_Exercise details_
Exactly reproduce the lines from the top of the entries below through the line containing "Given: Click the", with both ends included.

Collected data:
====================

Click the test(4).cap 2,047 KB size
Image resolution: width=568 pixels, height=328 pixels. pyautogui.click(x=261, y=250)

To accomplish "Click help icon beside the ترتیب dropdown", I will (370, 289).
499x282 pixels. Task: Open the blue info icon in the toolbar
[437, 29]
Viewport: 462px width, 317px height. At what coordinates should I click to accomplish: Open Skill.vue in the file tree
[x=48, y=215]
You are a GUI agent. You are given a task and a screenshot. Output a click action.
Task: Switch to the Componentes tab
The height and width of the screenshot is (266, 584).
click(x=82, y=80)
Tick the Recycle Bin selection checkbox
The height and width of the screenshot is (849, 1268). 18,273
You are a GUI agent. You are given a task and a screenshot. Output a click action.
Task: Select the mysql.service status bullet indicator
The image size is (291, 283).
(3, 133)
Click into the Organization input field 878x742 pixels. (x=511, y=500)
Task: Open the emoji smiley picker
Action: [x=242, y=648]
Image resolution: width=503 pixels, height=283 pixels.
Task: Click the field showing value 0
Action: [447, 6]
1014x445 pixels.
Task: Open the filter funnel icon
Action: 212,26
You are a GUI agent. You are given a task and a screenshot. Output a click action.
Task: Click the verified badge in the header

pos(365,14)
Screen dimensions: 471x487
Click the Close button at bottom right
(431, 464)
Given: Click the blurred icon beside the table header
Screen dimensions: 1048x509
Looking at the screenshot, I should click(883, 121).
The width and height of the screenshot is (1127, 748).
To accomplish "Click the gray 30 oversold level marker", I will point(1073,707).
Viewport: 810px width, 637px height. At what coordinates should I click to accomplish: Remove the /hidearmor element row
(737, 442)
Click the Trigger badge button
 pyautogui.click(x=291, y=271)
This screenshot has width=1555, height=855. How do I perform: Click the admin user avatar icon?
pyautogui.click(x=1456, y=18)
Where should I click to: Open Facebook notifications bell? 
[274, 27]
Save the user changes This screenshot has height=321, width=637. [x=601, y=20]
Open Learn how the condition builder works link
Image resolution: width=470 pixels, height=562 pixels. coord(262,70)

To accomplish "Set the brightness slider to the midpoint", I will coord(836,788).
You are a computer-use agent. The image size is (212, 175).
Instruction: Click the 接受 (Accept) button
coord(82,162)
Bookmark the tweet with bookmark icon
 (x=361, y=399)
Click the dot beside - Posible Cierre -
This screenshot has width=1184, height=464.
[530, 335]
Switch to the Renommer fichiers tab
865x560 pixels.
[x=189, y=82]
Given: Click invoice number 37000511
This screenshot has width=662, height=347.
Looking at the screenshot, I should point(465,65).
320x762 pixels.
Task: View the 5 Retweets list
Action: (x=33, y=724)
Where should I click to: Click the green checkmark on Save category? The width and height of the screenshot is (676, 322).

====================

_Final answer_
Click the test(4).cap 2,047 KB size
Image resolution: width=568 pixels, height=328 pixels. pyautogui.click(x=261, y=250)

To accomplish "Click help icon beside the ترتیب dropdown", I will (370, 289).
499x282 pixels. Task: Open the blue info icon in the toolbar
[437, 29]
Viewport: 462px width, 317px height. At what coordinates should I click to accomplish: Open Skill.vue in the file tree
[x=48, y=215]
You are a GUI agent. You are given a task and a screenshot. Output a click action.
Task: Switch to the Componentes tab
The height and width of the screenshot is (266, 584).
click(x=82, y=80)
Tick the Recycle Bin selection checkbox
The height and width of the screenshot is (849, 1268). 18,273
You are a GUI agent. You are given a task and a screenshot. Output a click action.
Task: Select the mysql.service status bullet indicator
The image size is (291, 283).
(3, 133)
Click into the Organization input field 878x742 pixels. (x=511, y=500)
Task: Open the emoji smiley picker
Action: [x=242, y=648]
Image resolution: width=503 pixels, height=283 pixels.
Task: Click the field showing value 0
Action: [447, 6]
1014x445 pixels.
Task: Open the filter funnel icon
Action: 212,26
You are a GUI agent. You are given a task and a screenshot. Output a click action.
Task: Click the verified badge in the header

pos(365,14)
Screen dimensions: 471x487
Click the Close button at bottom right
(431, 464)
Given: Click the blurred icon beside the table header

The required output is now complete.